▶ _BRIEF_:
From the first line to the last, retype the data below exactly.

Stored items
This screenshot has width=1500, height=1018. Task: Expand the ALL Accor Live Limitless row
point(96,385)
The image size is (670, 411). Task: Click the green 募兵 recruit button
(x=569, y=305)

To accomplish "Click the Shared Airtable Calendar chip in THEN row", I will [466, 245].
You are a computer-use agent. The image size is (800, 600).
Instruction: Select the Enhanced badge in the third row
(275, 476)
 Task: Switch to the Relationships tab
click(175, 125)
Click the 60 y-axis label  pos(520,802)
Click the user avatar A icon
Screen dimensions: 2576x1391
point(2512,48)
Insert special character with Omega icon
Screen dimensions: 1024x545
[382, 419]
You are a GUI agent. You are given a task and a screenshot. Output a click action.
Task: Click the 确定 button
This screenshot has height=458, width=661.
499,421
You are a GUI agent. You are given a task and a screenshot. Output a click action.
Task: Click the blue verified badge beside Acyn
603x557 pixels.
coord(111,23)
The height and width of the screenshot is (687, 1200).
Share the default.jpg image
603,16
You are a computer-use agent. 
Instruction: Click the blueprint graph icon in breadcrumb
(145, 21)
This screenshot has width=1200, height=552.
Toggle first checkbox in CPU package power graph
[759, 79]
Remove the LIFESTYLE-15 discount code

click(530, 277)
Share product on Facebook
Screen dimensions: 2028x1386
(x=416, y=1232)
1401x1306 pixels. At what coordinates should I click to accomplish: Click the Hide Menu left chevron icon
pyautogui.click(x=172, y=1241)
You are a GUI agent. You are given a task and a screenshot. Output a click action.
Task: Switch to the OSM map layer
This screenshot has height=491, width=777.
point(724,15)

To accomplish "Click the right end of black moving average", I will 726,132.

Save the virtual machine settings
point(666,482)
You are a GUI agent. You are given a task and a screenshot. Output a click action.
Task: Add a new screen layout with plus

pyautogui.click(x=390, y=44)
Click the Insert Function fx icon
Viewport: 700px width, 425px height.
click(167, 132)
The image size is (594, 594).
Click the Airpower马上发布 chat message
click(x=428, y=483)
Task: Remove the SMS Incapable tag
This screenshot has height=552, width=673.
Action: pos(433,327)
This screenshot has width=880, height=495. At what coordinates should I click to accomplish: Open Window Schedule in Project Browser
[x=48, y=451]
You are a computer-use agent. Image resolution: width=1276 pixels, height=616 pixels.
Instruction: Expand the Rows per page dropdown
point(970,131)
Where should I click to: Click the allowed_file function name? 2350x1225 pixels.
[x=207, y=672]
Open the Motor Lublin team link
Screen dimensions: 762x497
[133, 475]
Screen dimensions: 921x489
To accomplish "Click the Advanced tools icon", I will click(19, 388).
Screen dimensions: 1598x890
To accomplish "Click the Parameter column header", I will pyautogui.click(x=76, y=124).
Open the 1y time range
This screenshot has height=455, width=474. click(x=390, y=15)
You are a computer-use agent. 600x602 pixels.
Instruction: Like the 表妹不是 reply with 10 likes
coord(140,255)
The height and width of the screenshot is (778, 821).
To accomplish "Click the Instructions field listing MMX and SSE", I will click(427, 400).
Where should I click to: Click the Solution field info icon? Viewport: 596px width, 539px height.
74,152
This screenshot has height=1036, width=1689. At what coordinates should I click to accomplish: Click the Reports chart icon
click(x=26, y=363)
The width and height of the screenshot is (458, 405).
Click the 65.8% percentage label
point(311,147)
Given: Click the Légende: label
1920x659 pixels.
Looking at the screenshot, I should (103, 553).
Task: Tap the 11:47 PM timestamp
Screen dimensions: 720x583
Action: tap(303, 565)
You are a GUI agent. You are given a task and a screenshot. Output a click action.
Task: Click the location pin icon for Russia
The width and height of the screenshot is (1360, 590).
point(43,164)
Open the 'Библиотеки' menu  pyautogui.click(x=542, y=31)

▶ _WRITTEN REPLY_:
This screenshot has width=1500, height=1018. Task: Expand the ALL Accor Live Limitless row
point(96,385)
The image size is (670, 411). Task: Click the green 募兵 recruit button
(x=569, y=305)

To accomplish "Click the Shared Airtable Calendar chip in THEN row", I will [466, 245].
You are a computer-use agent. The image size is (800, 600).
Instruction: Select the Enhanced badge in the third row
(275, 476)
 Task: Switch to the Relationships tab
click(175, 125)
Click the 60 y-axis label  pos(520,802)
Click the user avatar A icon
Screen dimensions: 2576x1391
point(2512,48)
Insert special character with Omega icon
Screen dimensions: 1024x545
[382, 419]
You are a GUI agent. You are given a task and a screenshot. Output a click action.
Task: Click the 确定 button
This screenshot has height=458, width=661.
499,421
You are a GUI agent. You are given a task and a screenshot. Output a click action.
Task: Click the blue verified badge beside Acyn
603x557 pixels.
coord(111,23)
The height and width of the screenshot is (687, 1200).
Share the default.jpg image
603,16
You are a computer-use agent. 
Instruction: Click the blueprint graph icon in breadcrumb
(145, 21)
This screenshot has width=1200, height=552.
Toggle first checkbox in CPU package power graph
[759, 79]
Remove the LIFESTYLE-15 discount code

click(530, 277)
Share product on Facebook
Screen dimensions: 2028x1386
(x=416, y=1232)
1401x1306 pixels. At what coordinates should I click to accomplish: Click the Hide Menu left chevron icon
pyautogui.click(x=172, y=1241)
You are a GUI agent. You are given a task and a screenshot. Output a click action.
Task: Switch to the OSM map layer
This screenshot has height=491, width=777.
point(724,15)

To accomplish "Click the right end of black moving average", I will 726,132.

Save the virtual machine settings
point(666,482)
You are a GUI agent. You are given a task and a screenshot. Output a click action.
Task: Add a new screen layout with plus

pyautogui.click(x=390, y=44)
Click the Insert Function fx icon
Viewport: 700px width, 425px height.
click(167, 132)
The image size is (594, 594).
Click the Airpower马上发布 chat message
click(x=428, y=483)
Task: Remove the SMS Incapable tag
This screenshot has height=552, width=673.
Action: pos(433,327)
This screenshot has width=880, height=495. At what coordinates should I click to accomplish: Open Window Schedule in Project Browser
[x=48, y=451]
You are a computer-use agent. Image resolution: width=1276 pixels, height=616 pixels.
Instruction: Expand the Rows per page dropdown
point(970,131)
Where should I click to: Click the allowed_file function name? 2350x1225 pixels.
[x=207, y=672]
Open the Motor Lublin team link
Screen dimensions: 762x497
[133, 475]
Screen dimensions: 921x489
To accomplish "Click the Advanced tools icon", I will click(19, 388).
Screen dimensions: 1598x890
To accomplish "Click the Parameter column header", I will pyautogui.click(x=76, y=124).
Open the 1y time range
This screenshot has height=455, width=474. click(x=390, y=15)
You are a computer-use agent. 600x602 pixels.
Instruction: Like the 表妹不是 reply with 10 likes
coord(140,255)
The height and width of the screenshot is (778, 821).
To accomplish "Click the Instructions field listing MMX and SSE", I will click(427, 400).
Where should I click to: Click the Solution field info icon? Viewport: 596px width, 539px height.
74,152
This screenshot has height=1036, width=1689. At what coordinates should I click to accomplish: Click the Reports chart icon
click(x=26, y=363)
The width and height of the screenshot is (458, 405).
Click the 65.8% percentage label
point(311,147)
Given: Click the Légende: label
1920x659 pixels.
Looking at the screenshot, I should (103, 553).
Task: Tap the 11:47 PM timestamp
Screen dimensions: 720x583
Action: tap(303, 565)
You are a GUI agent. You are given a task and a screenshot. Output a click action.
Task: Click the location pin icon for Russia
The width and height of the screenshot is (1360, 590).
point(43,164)
Open the 'Библиотеки' menu  pyautogui.click(x=542, y=31)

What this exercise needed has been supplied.